At the time I joined my current company, I had to change my help authoring tools quite a bit. At my previous company, I used Mediawiki and Madcap Flare. Both tools worked pretty well. At my present company, we publish on Drupal, which is a web-based CMS similar to WordPress but more robust. All the content lives primarily on Drupal.
At first we authored directly in Drupal. However, authoring and managing tech comm content in Drupal isn’t ideal at all. After a few weeks of working in Drupal, I adopted a combination of Markdown and Google Docs, which I wrote about here: A Simple process for authoring and publishing technical content.
However, while Markdown is a convenient way to produce HTML, it’s not my favorite syntax. Some of the syntax relies on spaces (such as breaking a numbered list with 4 spaces to insert a note or codeblock).

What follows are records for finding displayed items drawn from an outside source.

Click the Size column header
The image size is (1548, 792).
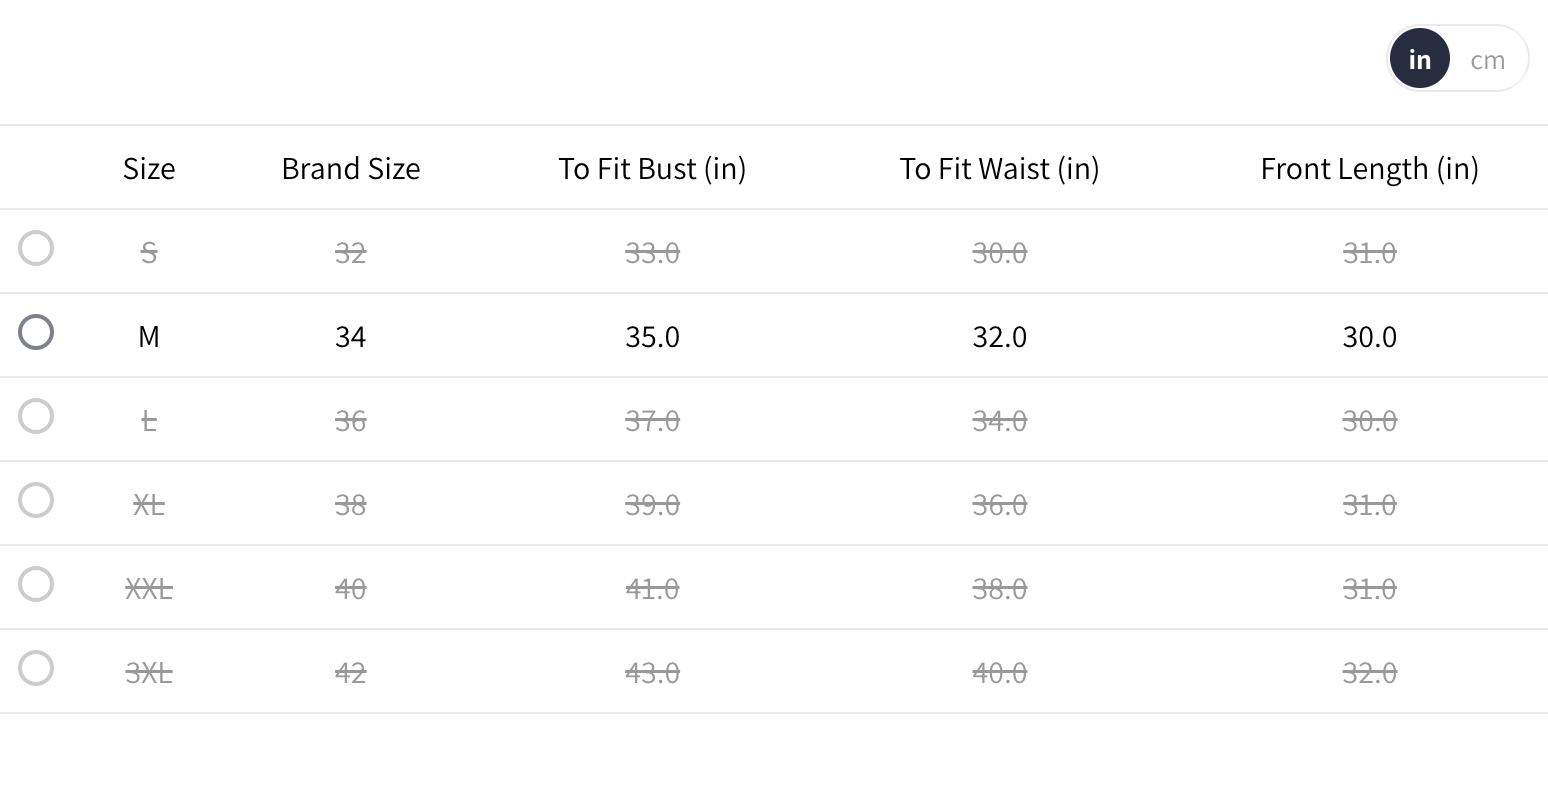click(149, 168)
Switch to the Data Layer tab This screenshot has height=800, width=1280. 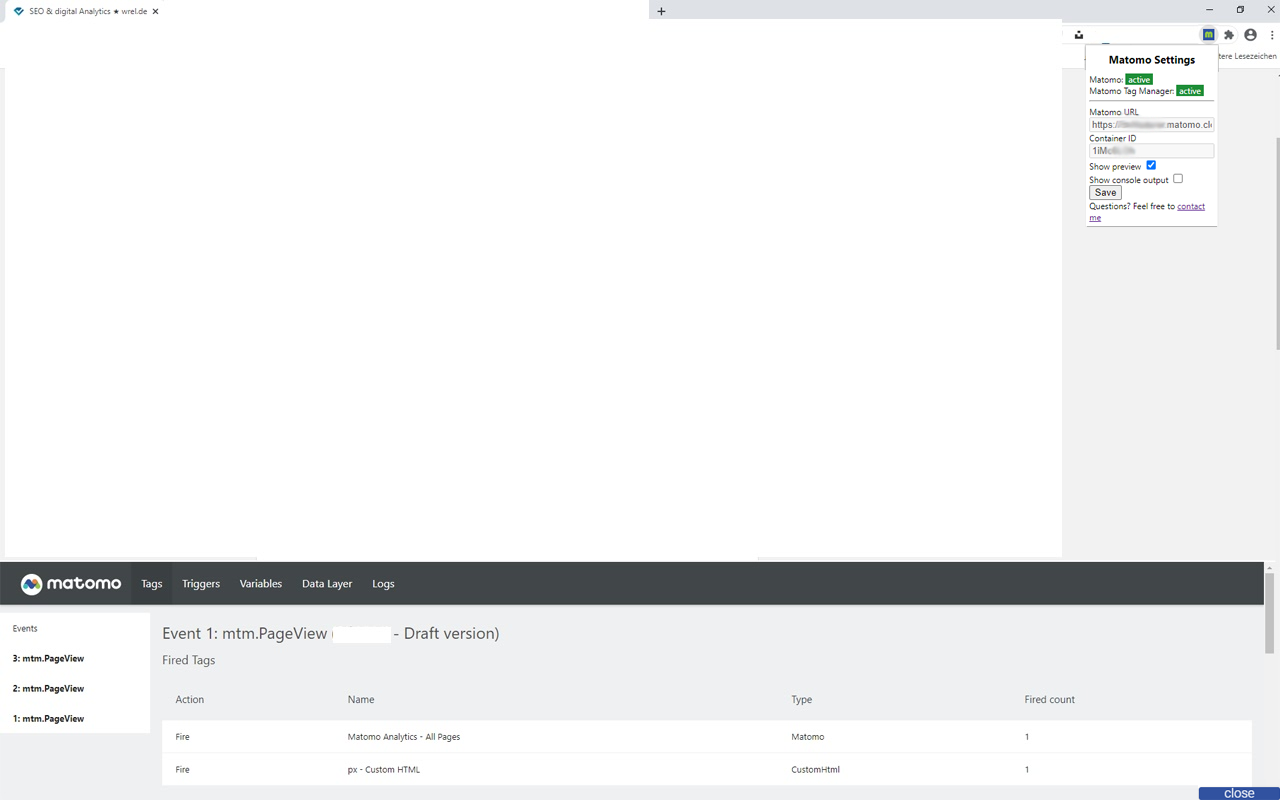point(327,584)
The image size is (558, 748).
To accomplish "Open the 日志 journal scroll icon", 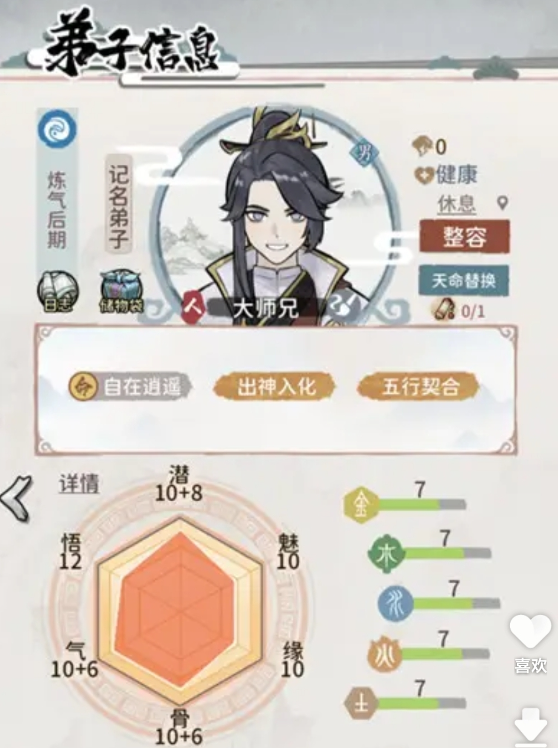I will tap(58, 292).
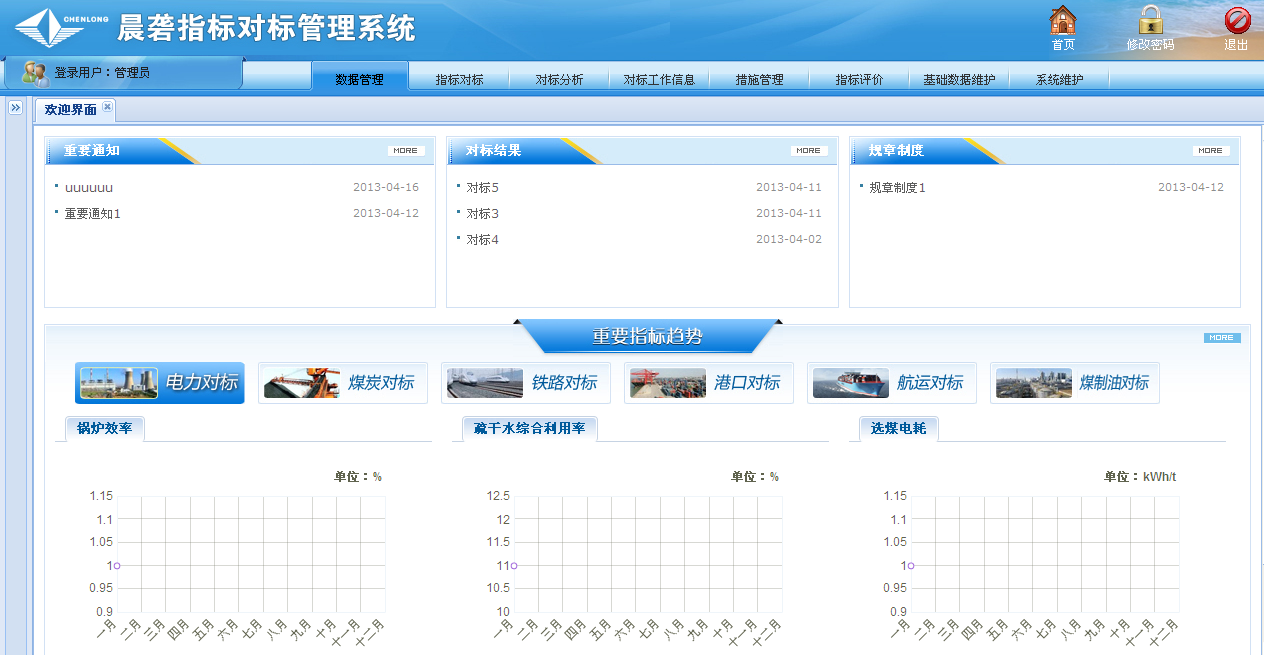Open the 重要通知1 notice link
Image resolution: width=1264 pixels, height=655 pixels.
click(92, 213)
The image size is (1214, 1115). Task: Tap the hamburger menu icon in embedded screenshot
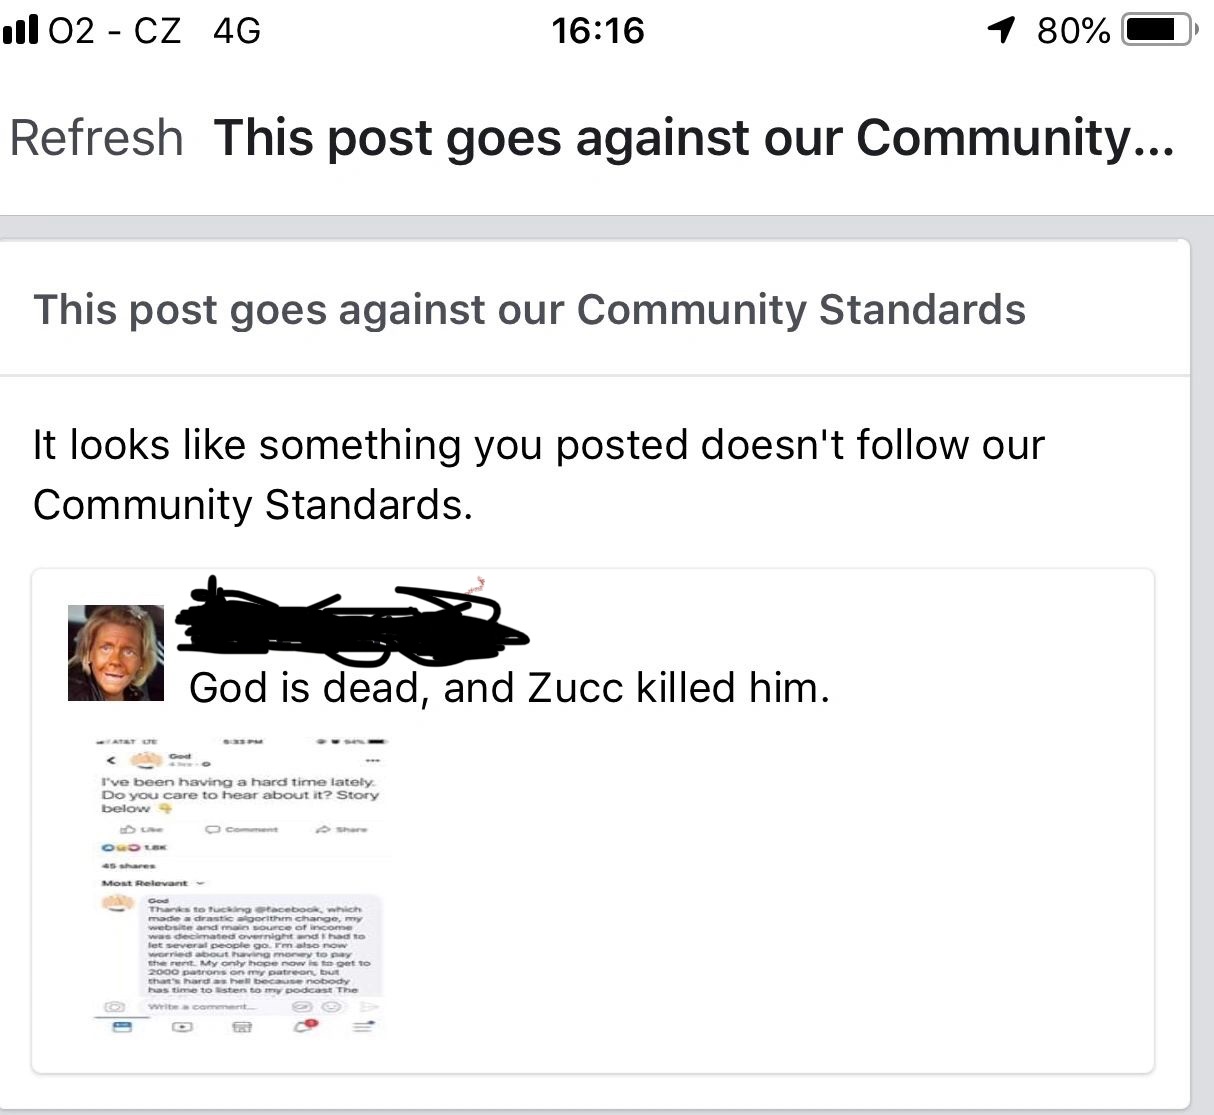[362, 1026]
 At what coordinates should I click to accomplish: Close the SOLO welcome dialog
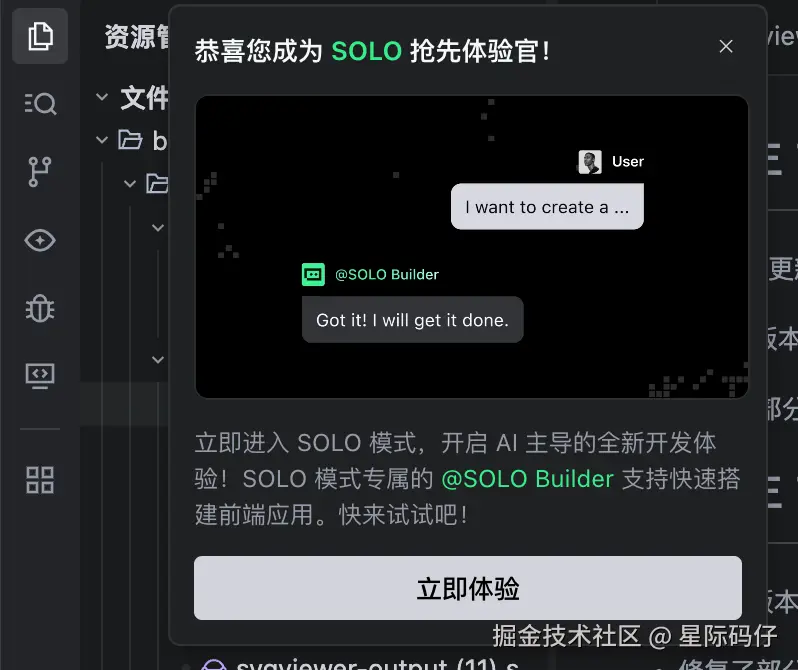click(726, 46)
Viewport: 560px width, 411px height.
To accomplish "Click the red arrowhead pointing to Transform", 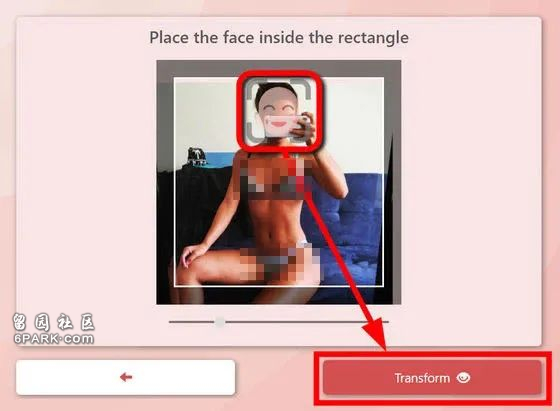I will (375, 332).
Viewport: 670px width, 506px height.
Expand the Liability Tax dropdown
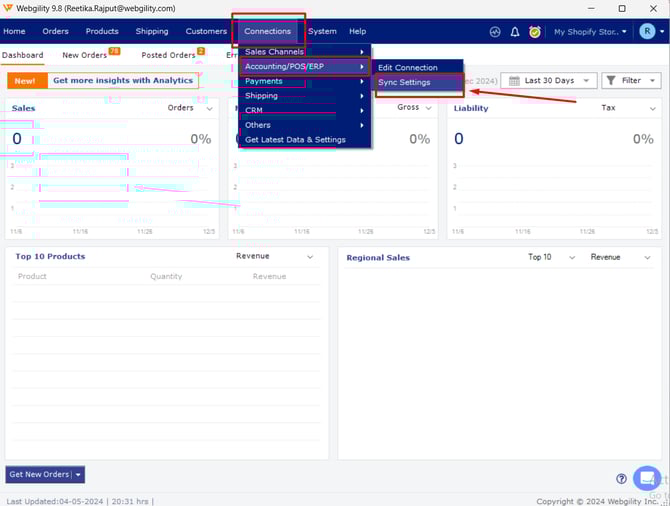(x=649, y=108)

And there aren’t any good tools for managing Markdown documents, nor are there opportunities for re-use, assembly into complex help systems, use of variables or conditional text, output to PDF books, and more.
I really miss the power and convenience of a robust tech comm authoring tool. The Markdown method was fine as an interim solution, but not long term. Markdown mostly addresses the needs of programmers who have simple documentation to write (like 5 pages, nothing more). At most, you might put your Markdown documents into a collection of articles, like you can with Nanoc.
One of the main problems with managing content in Drupal is that the content is hard to wrangle. I feel like there are endless pages (“nodes”) that just exist in the database. It’s hard to read through the content and manage, shape, massage, and work on it as a whole. I know readers don’t read the content as a whole, but it’s important to make the individual pieces consistent with each other, especially when terms shift, features are deprecated, links once relevant no longer are, new functionality is added, strategies change, and so on. I need to regularly go through the documentation and make sure it’s internally consistent, logical, clear, and accurate.
The problem with the online database model is that there are so many topics, it’s hard to know where to begin or end. Sure, this may be the paradigm of the web – an endless collection of discrete topics, some relevant, some not, some updated, others not – all filtered by the user’s search.
But that model paints a scenario that is more complex than it needs to be. My products aren’t that complicated. They should be intelligible in a single read, more or less. I don’t want to send the user in 15 different directions.
I would like to return to a time in which I could manage and shape the content in a robust help authoring tool. I’ve decided to try a new approach. I’d like to try the DITA option using Oxygen. (About 90% of the help authoring tools usually available to me aren’t available because I’m on a Mac. Sure I could use boot camp to install Windows instead of Mac OS X, but doing that is too painful.)
One of my primary goals will be to single source both documentation and training from the same source, producing attractively designed training workbooks that rival the current styling and formatting (they’re in InDesign). Figuring out how to customize and XSLT stylesheet in order to product output directly from Oxygen will be one of my first tasks. Getting the content into Drupal from the XHTML output will also be a challenge.